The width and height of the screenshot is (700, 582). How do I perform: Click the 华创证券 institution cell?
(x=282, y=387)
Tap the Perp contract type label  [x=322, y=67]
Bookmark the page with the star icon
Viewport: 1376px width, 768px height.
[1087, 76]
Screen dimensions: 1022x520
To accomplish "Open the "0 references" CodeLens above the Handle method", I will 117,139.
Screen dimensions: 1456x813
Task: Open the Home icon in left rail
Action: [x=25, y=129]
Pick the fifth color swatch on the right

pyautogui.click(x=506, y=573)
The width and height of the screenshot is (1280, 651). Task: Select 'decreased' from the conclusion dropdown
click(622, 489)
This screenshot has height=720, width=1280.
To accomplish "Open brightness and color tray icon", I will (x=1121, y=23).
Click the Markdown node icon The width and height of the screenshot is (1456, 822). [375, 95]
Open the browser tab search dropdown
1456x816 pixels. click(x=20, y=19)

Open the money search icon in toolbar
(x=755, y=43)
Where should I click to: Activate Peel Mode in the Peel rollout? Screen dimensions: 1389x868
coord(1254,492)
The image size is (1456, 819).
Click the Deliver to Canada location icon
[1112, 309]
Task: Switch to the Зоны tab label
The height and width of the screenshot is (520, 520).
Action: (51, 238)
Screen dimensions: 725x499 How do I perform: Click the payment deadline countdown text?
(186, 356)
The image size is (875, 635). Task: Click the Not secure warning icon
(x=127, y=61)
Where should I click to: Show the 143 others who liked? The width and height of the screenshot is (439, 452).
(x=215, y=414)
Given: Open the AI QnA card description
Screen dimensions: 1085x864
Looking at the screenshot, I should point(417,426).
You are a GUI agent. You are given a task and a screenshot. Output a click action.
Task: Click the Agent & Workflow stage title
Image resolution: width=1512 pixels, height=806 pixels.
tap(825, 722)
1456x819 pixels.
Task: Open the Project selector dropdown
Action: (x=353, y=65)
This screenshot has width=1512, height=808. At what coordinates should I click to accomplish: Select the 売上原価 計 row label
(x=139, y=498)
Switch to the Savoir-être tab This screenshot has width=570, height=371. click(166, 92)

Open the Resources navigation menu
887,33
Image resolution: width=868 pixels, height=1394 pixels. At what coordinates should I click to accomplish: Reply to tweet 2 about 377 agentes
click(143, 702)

....................

What you should do: Copy out all of the data above line for line, without altering anything.

Written answer:
The width and height of the screenshot is (700, 582). How do I perform: Click the 华创证券 institution cell?
(x=282, y=387)
Tap the Perp contract type label  [x=322, y=67]
Bookmark the page with the star icon
Viewport: 1376px width, 768px height.
[1087, 76]
Screen dimensions: 1022x520
To accomplish "Open the "0 references" CodeLens above the Handle method", I will 117,139.
Screen dimensions: 1456x813
Task: Open the Home icon in left rail
Action: [x=25, y=129]
Pick the fifth color swatch on the right

pyautogui.click(x=506, y=573)
The width and height of the screenshot is (1280, 651). Task: Select 'decreased' from the conclusion dropdown
click(622, 489)
This screenshot has height=720, width=1280.
To accomplish "Open brightness and color tray icon", I will (x=1121, y=23).
Click the Markdown node icon The width and height of the screenshot is (1456, 822). [375, 95]
Open the browser tab search dropdown
1456x816 pixels. click(x=20, y=19)

Open the money search icon in toolbar
(x=755, y=43)
Where should I click to: Activate Peel Mode in the Peel rollout? Screen dimensions: 1389x868
coord(1254,492)
The image size is (1456, 819).
Click the Deliver to Canada location icon
[1112, 309]
Task: Switch to the Зоны tab label
The height and width of the screenshot is (520, 520).
Action: (51, 238)
Screen dimensions: 725x499 How do I perform: Click the payment deadline countdown text?
(186, 356)
The image size is (875, 635). Task: Click the Not secure warning icon
(x=127, y=61)
Where should I click to: Show the 143 others who liked? The width and height of the screenshot is (439, 452).
(x=215, y=414)
Given: Open the AI QnA card description
Screen dimensions: 1085x864
Looking at the screenshot, I should point(417,426).
You are a GUI agent. You are given a task and a screenshot. Output a click action.
Task: Click the Agent & Workflow stage title
Image resolution: width=1512 pixels, height=806 pixels.
tap(825, 722)
1456x819 pixels.
Task: Open the Project selector dropdown
Action: (x=353, y=65)
This screenshot has width=1512, height=808. At what coordinates should I click to accomplish: Select the 売上原価 計 row label
(x=139, y=498)
Switch to the Savoir-être tab This screenshot has width=570, height=371. click(166, 92)

Open the Resources navigation menu
887,33
Image resolution: width=868 pixels, height=1394 pixels. At what coordinates should I click to accomplish: Reply to tweet 2 about 377 agentes
click(143, 702)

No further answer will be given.